▶
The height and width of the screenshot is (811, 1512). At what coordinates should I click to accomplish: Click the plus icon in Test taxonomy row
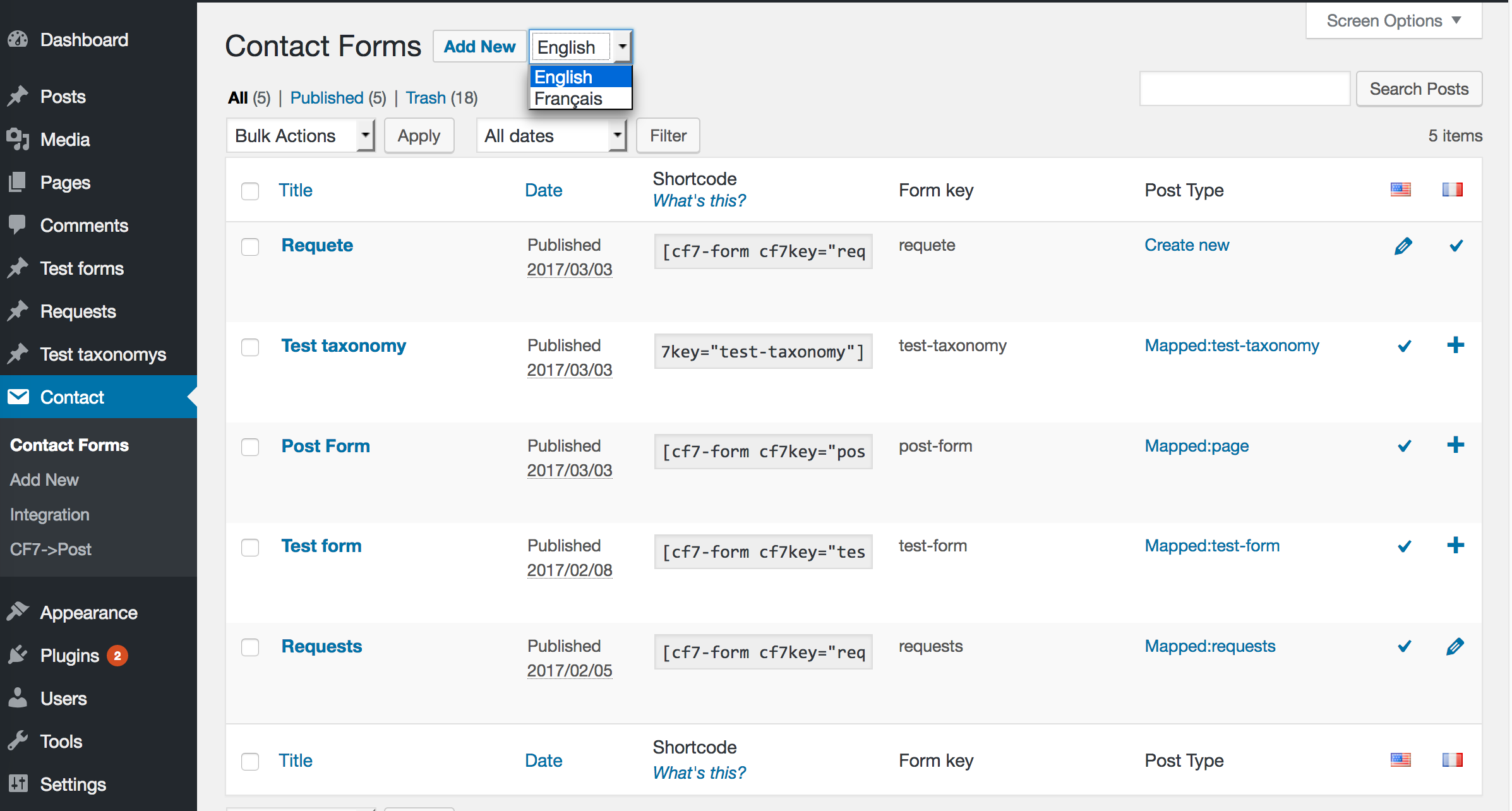click(x=1455, y=345)
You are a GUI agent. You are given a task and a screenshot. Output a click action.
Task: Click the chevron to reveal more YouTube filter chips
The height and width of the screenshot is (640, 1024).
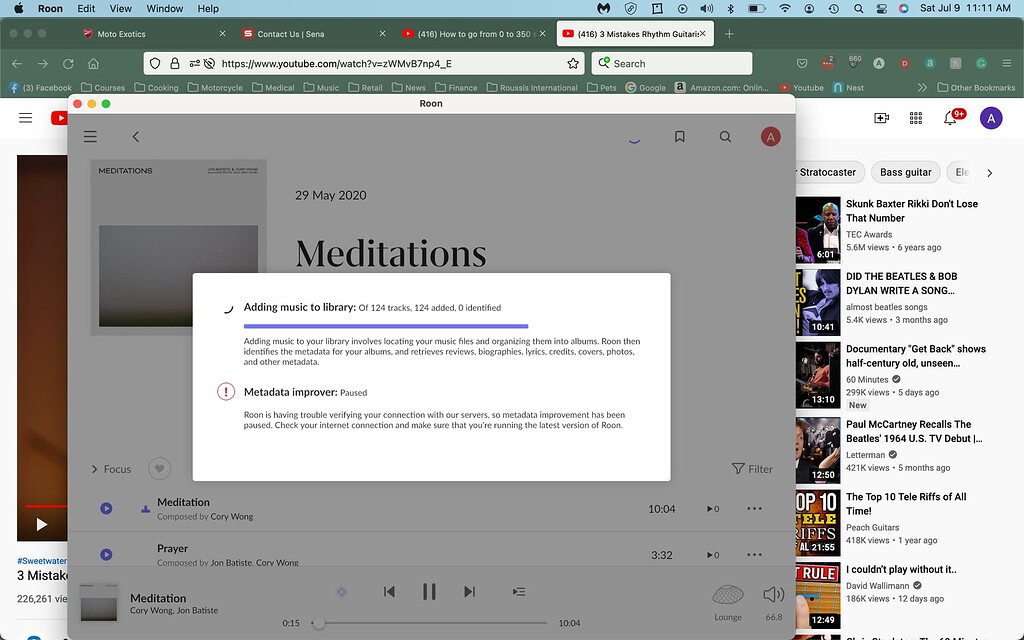990,171
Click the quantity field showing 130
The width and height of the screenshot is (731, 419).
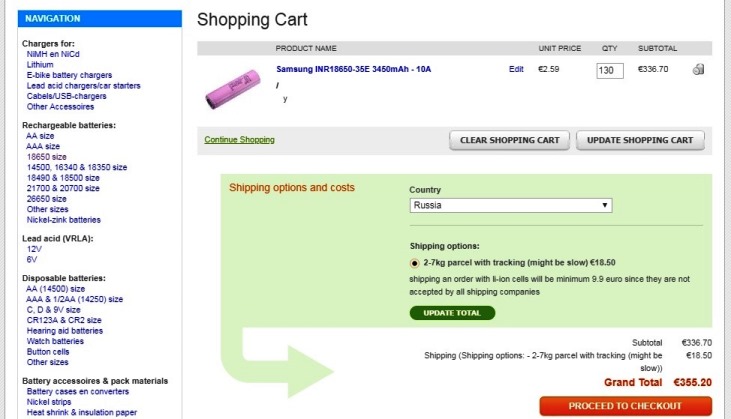[x=609, y=71]
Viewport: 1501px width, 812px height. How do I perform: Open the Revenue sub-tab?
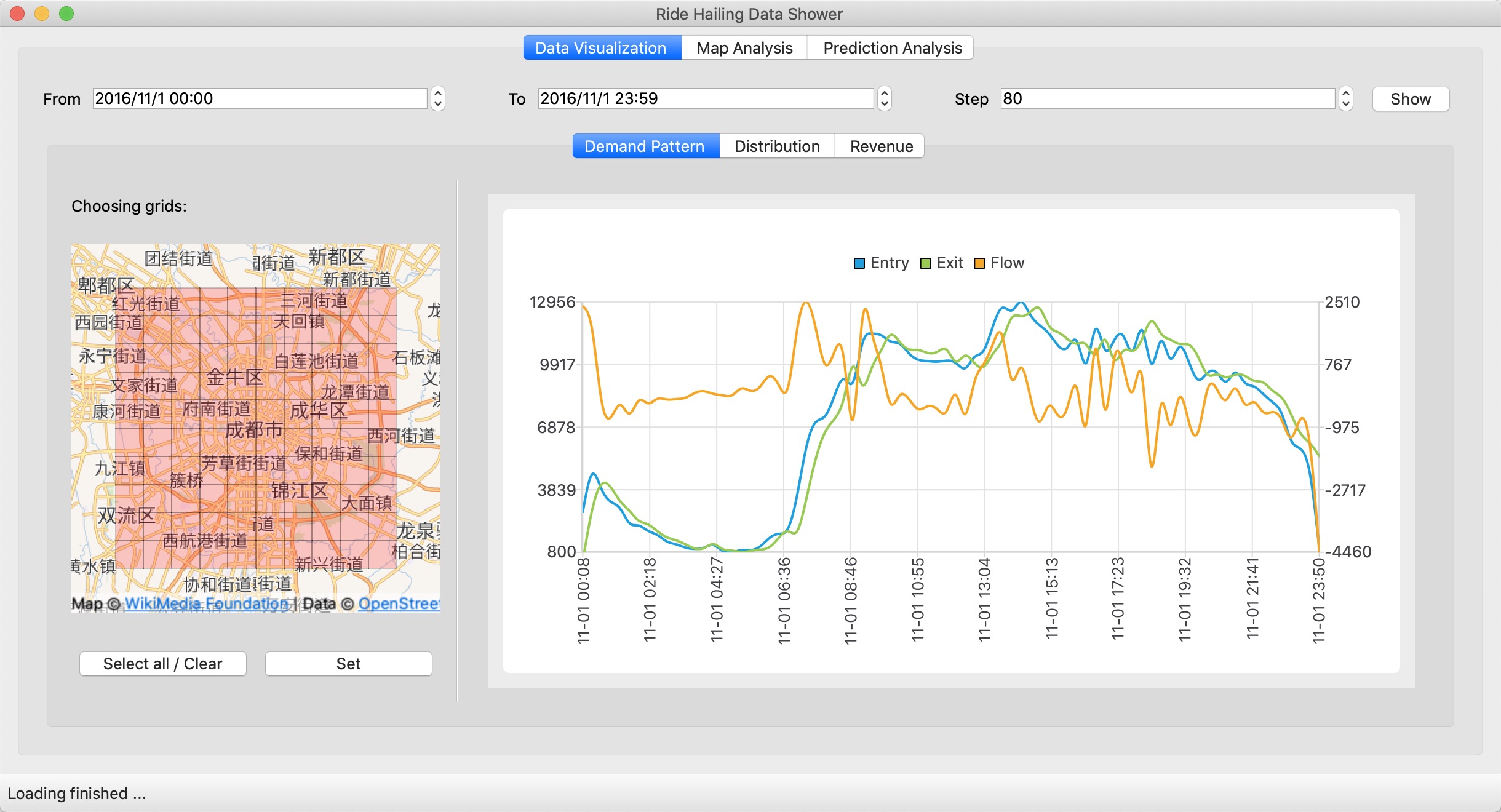pos(881,146)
◀
> [SET PROBLEM]:
Edit the listing above by replacing each occurrence of "screenshot" with "screen capture" and leaving every other part unchanged. Omit the pictures from your answer.

> [TASK RESPONSE]:
The height and width of the screen capture is (811, 1512). At what coordinates should I click to accomplish: Click the plus icon in Test taxonomy row
click(x=1455, y=345)
You are a GUI agent. You are given a task and a screen capture. Output a click action.
Task: Click the chevron to reveal more YouTube filter chips
The height and width of the screen capture is (640, 1024).
990,171
Click the quantity field showing 130
The width and height of the screen capture is (731, 419).
[x=609, y=71]
Viewport: 1501px width, 812px height. How do I perform: Open the Revenue sub-tab?
pos(881,146)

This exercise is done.